Change ahead—emerging life-course transitions as practical accomplishments of growing old(er)

  • With the aging of the "Baby Boomer" cohort, more and more adults are transiting from work into retirement. In public discourse, this development is framed as one of the major challenges of today's welfare societies. To develop social innovations that consider the everyday lives of older people requires a deeper theoretical understanding of the retiring process. In age studies, retiring has been approached from various theoretical perspectives, most prominently disengagement perspectives (retirement as the withdrawal from social roles and responsibilities) and rational choice perspectives (retiring as a rational decision based on incentives and penalties). Whereas, the former have been accused of promoting a deficient image of aging, the latter are criticized for concealing the socially stratified constraints older people experience. This paper proposes a practice-theoretical perspective on retiring, understanding it as a processual, practical accomplishment that involves various social practices, sites, and human, as well as non-human, actors.

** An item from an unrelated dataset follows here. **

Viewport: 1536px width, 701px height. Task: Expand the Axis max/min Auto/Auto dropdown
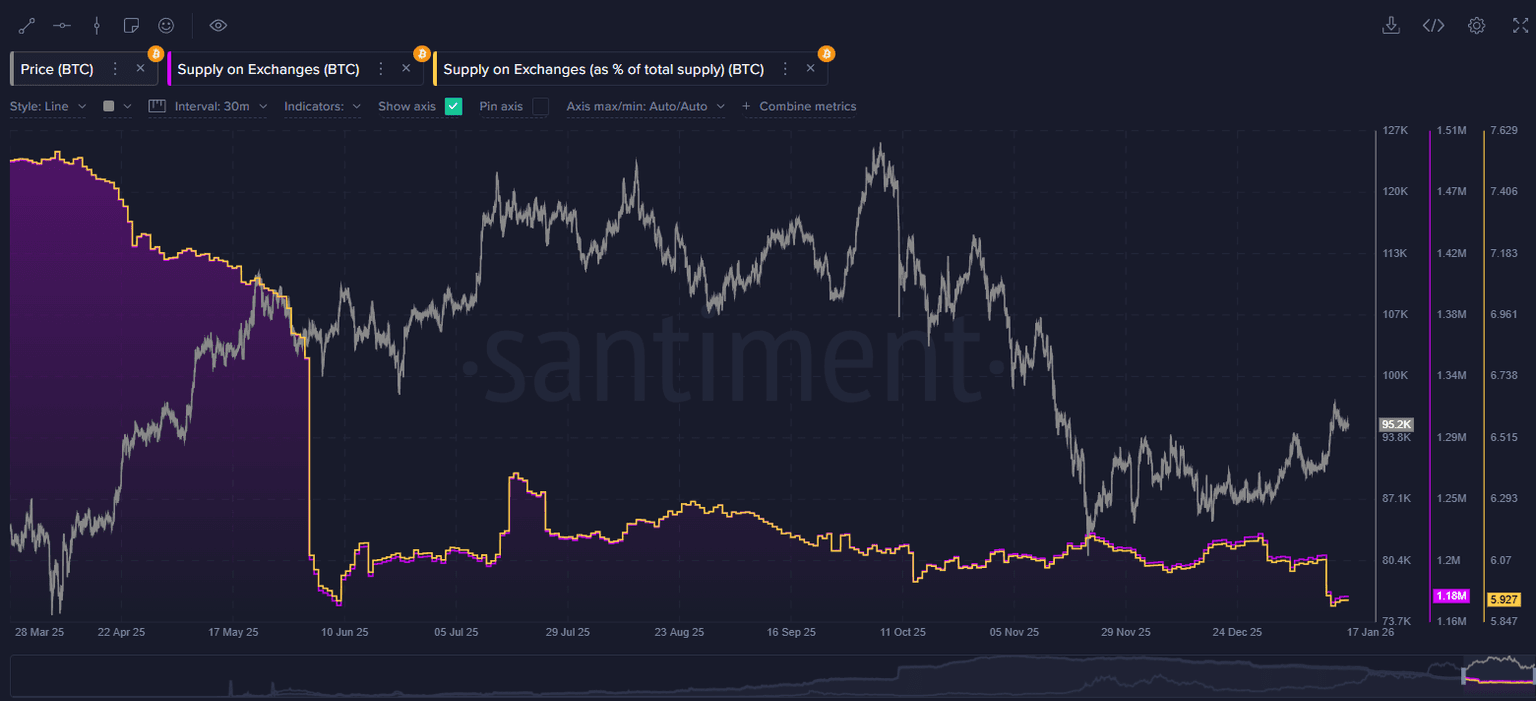[x=645, y=106]
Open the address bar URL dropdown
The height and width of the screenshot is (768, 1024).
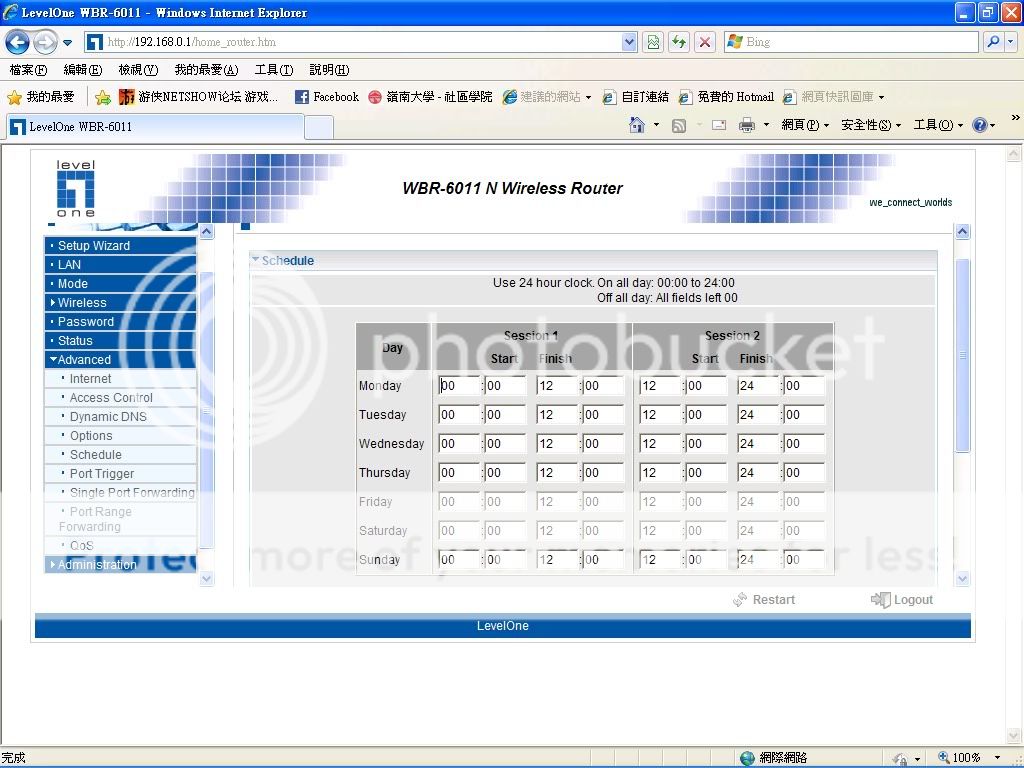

To exemplify this approach, I draw upon data from the project "Doing Retiring" that follows 30 older adults in Germany from 1 year before to 3 years after retirement. Results depict retiring as a complex process of change, assembled by social practices that are scattered across time, space, and carriers. Practice sequences and constellations differ significantly between older adults who retire expectedly and unexpectedly, for example through sudden job loss or illness. However, even among those who envisaged retiring "on their own terms," the agency to retire was distributed across the network of employers, retirement schemes, colleagues, laws, families, workplaces, bodies and health, and the future retiree themselves. Results identified a distinct set of sequentially organized practices that were temporally and spatially configured. Many study participants expressed an idea about a "right time to retire" embedded in the imagination of a chrononormative life-course, and they often experienced spatio-temporal withdrawal from the workplace (e.g., reduction of working hours) which entailed affective disengagement from work as well. In conclusion, a practice-theoretical perspective supports social innovations that target more than just the retiring individual.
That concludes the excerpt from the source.